Yapılacak işler ::
#1 Zinovyev ve kolektivizasyon üzerine olan metne göre aşağıdaki soruları yanıtlayın.
(a) Zinovyev'in annesi, bireysel çiftçiliğe dönmek isteyip istemediği sorusuna ne cevap verdi?
(b) Zinovyev'in hatırladığına göre kolektivizasyon köylüleri hangi iki şeyden kurtardı?
(c) Karaulov, televizyon röportajında Soljenitsin'e dayanarak kaç ölüm olduğu iddiasını aktardı?
#2 Zinovyev ve kolektivizasyon üzerine olan metinde "üzerine bitmez tükenmez" sözleriyle başlayıp "baştan aşağı çarpıtılmasıdır." sözlerine kadar devam eden kısmı hiç değiştirmeden geri verin.
#3 Zinovyev ve kolektivizasyon üzerine olan metinde adı geçen bütün kişileri listeleyin.

Kaynaktan alıntı ::
Günümüzde sözde “köylülüğü yıkıma uğratmış” olan kolektivizasyonu mahkum etmek
pek modadır. Ama Zinovyev annesine bireysel çifçiliğe dönmeyi arzulayıp
arzulamadığını sorduğunu hatırlar. Annesi ona “hayır” demişti. Neden?
Zinovyev’in hatırladığına göre onun cevabı şu anlama geliyordu: “Çünkü
kolektivizasyonun köylülere getirdiği bütün zorluklara rağmen, köylüleri ağır
çalışmadan ve devrimden önce köyleri düzenli aralıklarla vuran kıtlık
tehdidinden kurtardı. Köyde çok sayıda yeni meslekler ve bunlarla birlikte
kültür ve eğitim gelişti. Bu şaşkınlık verici bir çelişkidir: maddi ve diğer
sıkıntıların beraberinde büyük kültürel yaşama katılma imkanı.”
Peki “Stalin’in eziyetleri”? Günümüzde Soljenitsin’in “Gulag Takımadaları”
üzerine bitmez tükenmez konuşmalarla “dönemin atmosferini resmetmek” de pek
modadır. Adanmış bir anti-komünist Karaulov’un kendisiyle gerçekleştirdiği bir
TV röportajında Soljenitsin’den 60-80 milyon ölüm olduğu iddiasını
alıntıladığında Zinovyev’in cevabı şu olmuştu:
” ‘Gulag Takımadaları’ kitabı Sovyet tarihinin baştan aşağı çarpıtılmasıdır.

Veri alıntıları ::
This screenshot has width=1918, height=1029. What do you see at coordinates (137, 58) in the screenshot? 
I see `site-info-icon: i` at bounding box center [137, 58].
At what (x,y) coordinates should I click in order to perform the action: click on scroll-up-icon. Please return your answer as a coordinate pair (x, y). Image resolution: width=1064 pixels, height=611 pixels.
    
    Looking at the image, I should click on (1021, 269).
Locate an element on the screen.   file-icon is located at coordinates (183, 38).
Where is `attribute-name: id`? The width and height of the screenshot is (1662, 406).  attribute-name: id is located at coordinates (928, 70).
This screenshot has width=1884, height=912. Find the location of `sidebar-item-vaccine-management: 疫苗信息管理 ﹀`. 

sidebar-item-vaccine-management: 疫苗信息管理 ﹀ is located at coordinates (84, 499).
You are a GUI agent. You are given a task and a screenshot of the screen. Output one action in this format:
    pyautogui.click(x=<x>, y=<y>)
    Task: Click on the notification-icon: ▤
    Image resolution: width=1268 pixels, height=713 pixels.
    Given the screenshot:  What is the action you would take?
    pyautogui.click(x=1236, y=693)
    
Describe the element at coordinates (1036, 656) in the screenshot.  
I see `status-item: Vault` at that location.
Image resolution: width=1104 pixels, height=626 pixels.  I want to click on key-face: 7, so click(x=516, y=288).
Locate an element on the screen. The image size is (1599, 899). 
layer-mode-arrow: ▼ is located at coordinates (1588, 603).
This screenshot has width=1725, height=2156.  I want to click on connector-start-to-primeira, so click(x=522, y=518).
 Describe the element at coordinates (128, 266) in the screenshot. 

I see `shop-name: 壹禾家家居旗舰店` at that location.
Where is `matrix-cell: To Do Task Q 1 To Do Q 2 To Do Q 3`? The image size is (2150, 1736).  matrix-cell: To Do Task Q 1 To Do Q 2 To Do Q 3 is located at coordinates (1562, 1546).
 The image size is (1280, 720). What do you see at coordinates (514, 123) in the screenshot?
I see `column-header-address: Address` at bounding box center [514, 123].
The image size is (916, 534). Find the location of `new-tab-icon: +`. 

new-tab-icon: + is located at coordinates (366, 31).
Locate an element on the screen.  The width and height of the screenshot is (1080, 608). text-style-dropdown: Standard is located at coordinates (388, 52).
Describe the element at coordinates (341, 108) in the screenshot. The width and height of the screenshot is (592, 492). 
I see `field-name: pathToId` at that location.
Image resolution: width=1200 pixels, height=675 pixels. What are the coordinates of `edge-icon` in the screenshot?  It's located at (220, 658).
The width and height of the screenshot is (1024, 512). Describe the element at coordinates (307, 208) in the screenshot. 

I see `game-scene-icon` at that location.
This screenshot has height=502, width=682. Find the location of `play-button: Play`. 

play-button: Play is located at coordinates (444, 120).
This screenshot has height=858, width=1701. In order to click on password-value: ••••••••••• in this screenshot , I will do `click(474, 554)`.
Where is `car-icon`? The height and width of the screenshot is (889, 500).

Çözümler ::
#1
(a) Annesi ona "hayır" cevabını verdi.
(b) Kolektivizasyon köylüleri ağır çalışmadan ve devrimden önce köyleri düzenli aralıklarla vuran kıtlık tehdidinden kurtardı.
(c) Karaulov, 60-80 milyon ölüm olduğu iddiasını aktardı.

#2
üzerine bitmez tükenmez konuşmalarla “dönemin atmosferini resmetmek” de pek
modadır. Adanmış bir anti-komünist Karaulov’un kendisiyle gerçekleştirdiği bir
TV röportajında Soljenitsin’den 60-80 milyon ölüm olduğu iddiasını
alıntıladığında Zinovyev’in cevabı şu olmuştu:
” ‘Gulag Takımadaları’ kitabı Sovyet tarihinin baştan aşağı çarpıtılmasıdır.

#3
Zinovyev
Stalin
Soljenitsin
Karaulov